Vanuit de mondholte gaat het opgenomen voedsel via de slokdarm naar de krop. De krop is een zakvormig orgaan, dat zich bevindt op de plaats waar de hals overgaat in de romp. In de krop wordt het voedsel enige tijd bewaard. Het wordt er vochtig gemaakt en voorgeweekt.

 

Het voedsel uit de krop gaat naar de zachtwandige kliermaag (groene cirkel), waarin het voedsel wordt behandeld met enzymen en zuren. Daarna komt het terecht in de spiermaag (rode cirkel) waarvan de binnenwand wordt gevormd door verhoornd dekweefsel en waarin, in samenwerking met sterke spieren, hard voedsel wordt stuk gemalen. De maalfunctie van de spiermaag wordt versterkt door het opnemen van kleine scherpe kiezelsteentjes. Door dit vermalen wordt het contactoppervlak van het voedsel veel groter waardoor de verteringsenzymen veel intensiever kunnen inwerken op het te verteren voedsel.

 

 

Het door enzymen bewerkte en vervolgens fijn gemalen voedsel gaat naar de dunne darm. In de dunne darm wordt het gemengd met gal, voor de afbraak van de vetten, dat geproduceerd is door de grote gelobde lever. De alvleesklier scheidt alvleessap af in de dunne darm voor de vertering van zetmeel en eiwitten en de dunne darm bevat darmsapklieren, die ook nog eens verteringsenzymen produceren. De dunne darm heeft bovendien nog eens een zeer groot contactoppervlak, door de darmvlokken. Hierdoor kan het oplosbaar gemaakte voedsel snel worden opgenomen in de bloedbaan.
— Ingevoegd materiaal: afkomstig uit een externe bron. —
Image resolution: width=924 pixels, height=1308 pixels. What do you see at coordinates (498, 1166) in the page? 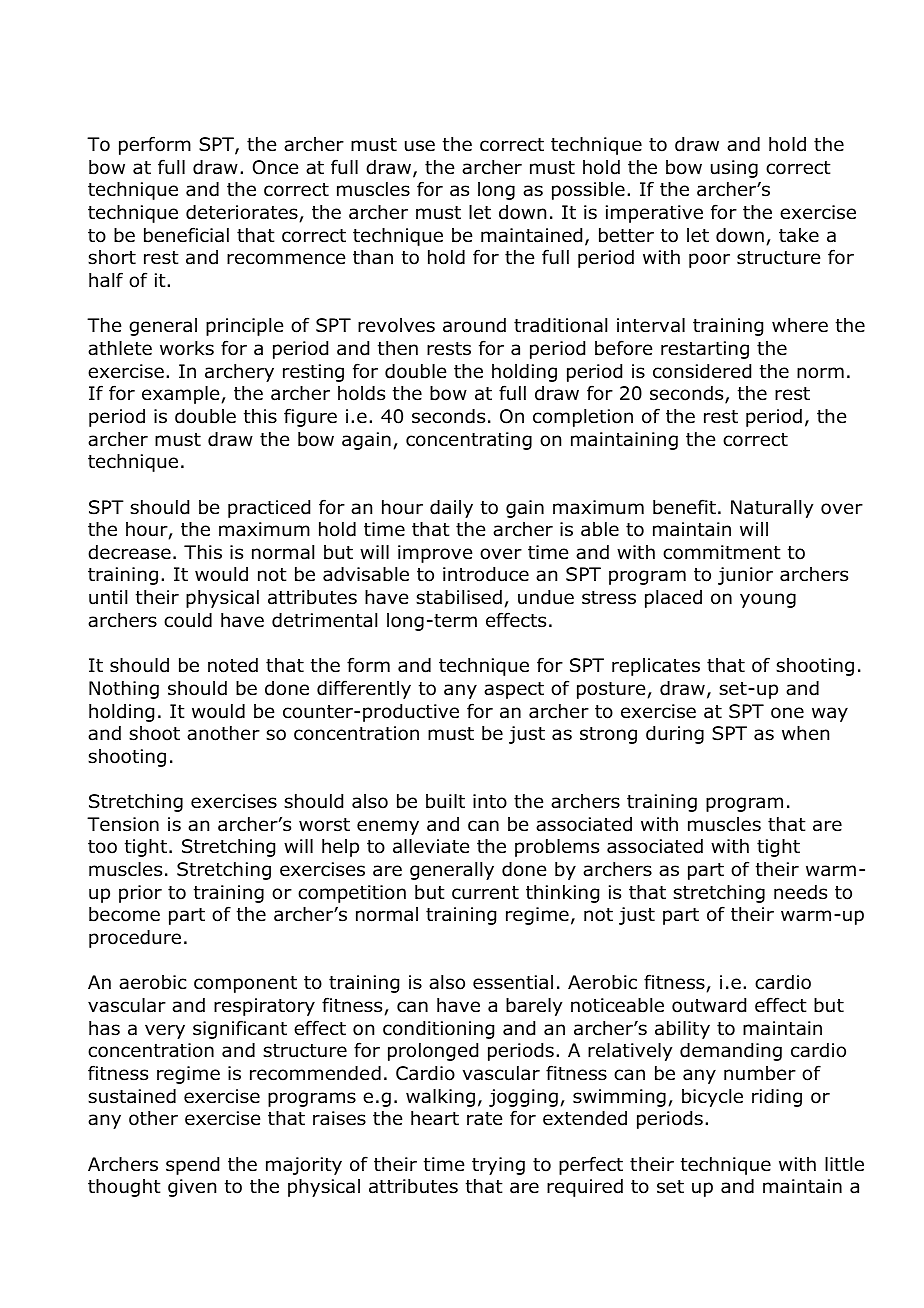
I see `trying` at bounding box center [498, 1166].
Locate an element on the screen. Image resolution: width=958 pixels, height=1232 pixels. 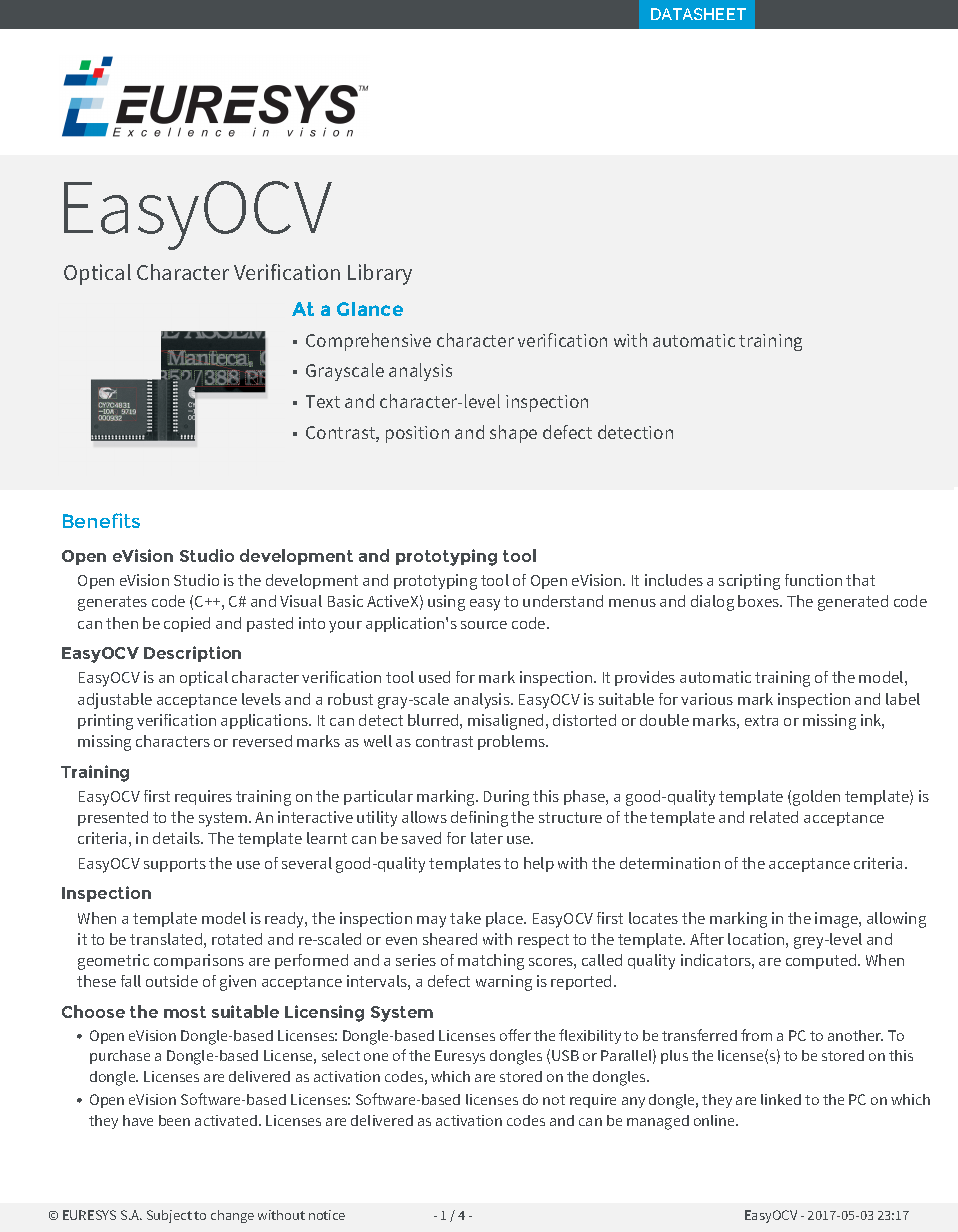
function is located at coordinates (813, 580).
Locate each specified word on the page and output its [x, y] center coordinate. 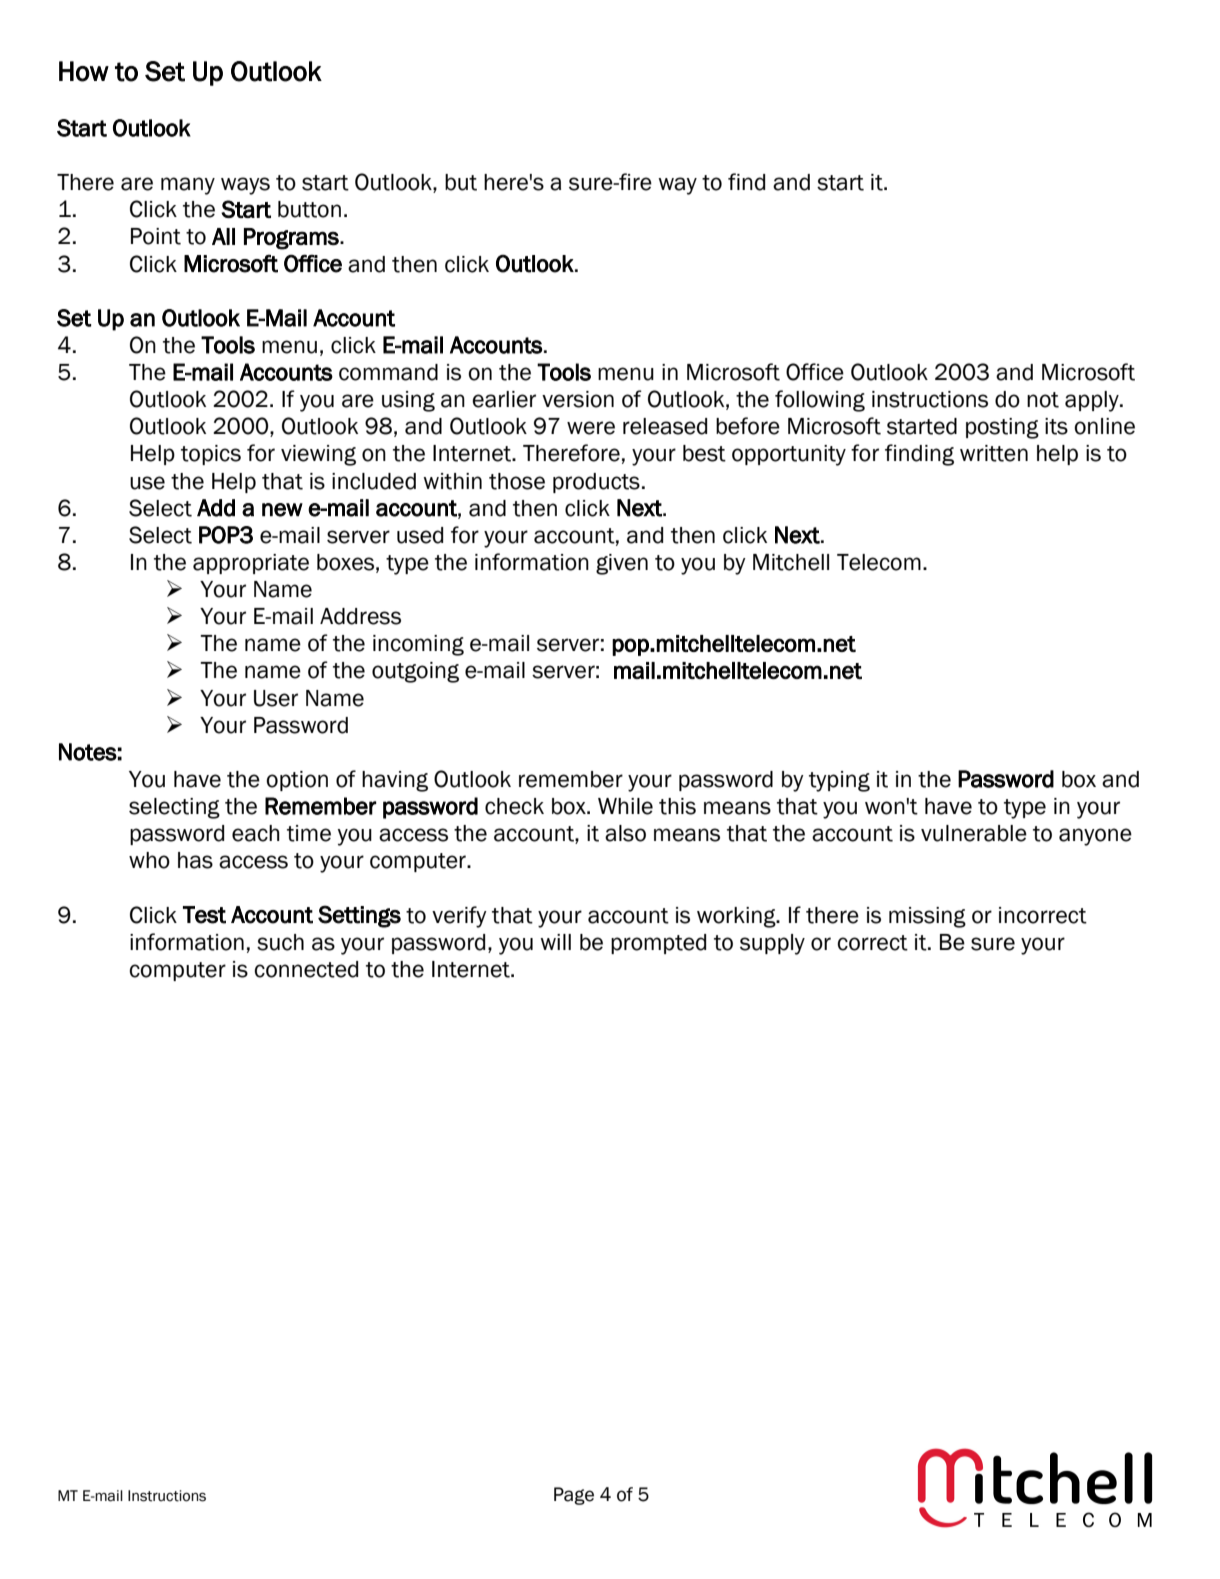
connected [306, 969]
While [625, 806]
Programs [292, 239]
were [591, 428]
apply [1093, 401]
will [555, 942]
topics [211, 455]
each [256, 833]
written [994, 453]
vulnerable [974, 833]
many [188, 186]
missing [927, 917]
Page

Dit alles is nodig om het snelle verteringsproces te kunnen handhaven, zodat de kanarie optimaal kan functioneren en zijn lichaamstemperatuur op peil kan houden.

 

Door spierbewegingen wordt het bijna volledig verteerde voedsel van de dunne darm vervoerd naar de dikke darm. Op de plaats van de overgang van de dunne darm in de dikke darm bevinden zich twee blinde darmen (blindzakken). In deze blinde darmen vindt een proces plaats waarbij door speciale bacteriën en enzymen de celstof van de plantencelwanden wordt afgebroken. 

 

In de dikke darm wordt uit het dan overgebleven onverteerbare voedsel nog water onttrokken. Men kan het nu ontlasting noemen. De dikke darm bevat geen darmvlokken meer. In de dikke darm worden de ontstane uitwerpselen omhuld met een slijmlaagje, dit komt doordat de wand van de dikke darm vol slijmkliertjes zit. Het laatste stukje van de dikke darm noemt men de endeldarm.

 

De endeldarm eindigt in de cloaca, een ruimte waarin behalve de endeldarm ook de voortplantingsorganen en de urineleider uitmonden. In de cloaca wordt nog water onttrokken aan de urine waardoor alleen witte urinezouten overblijven.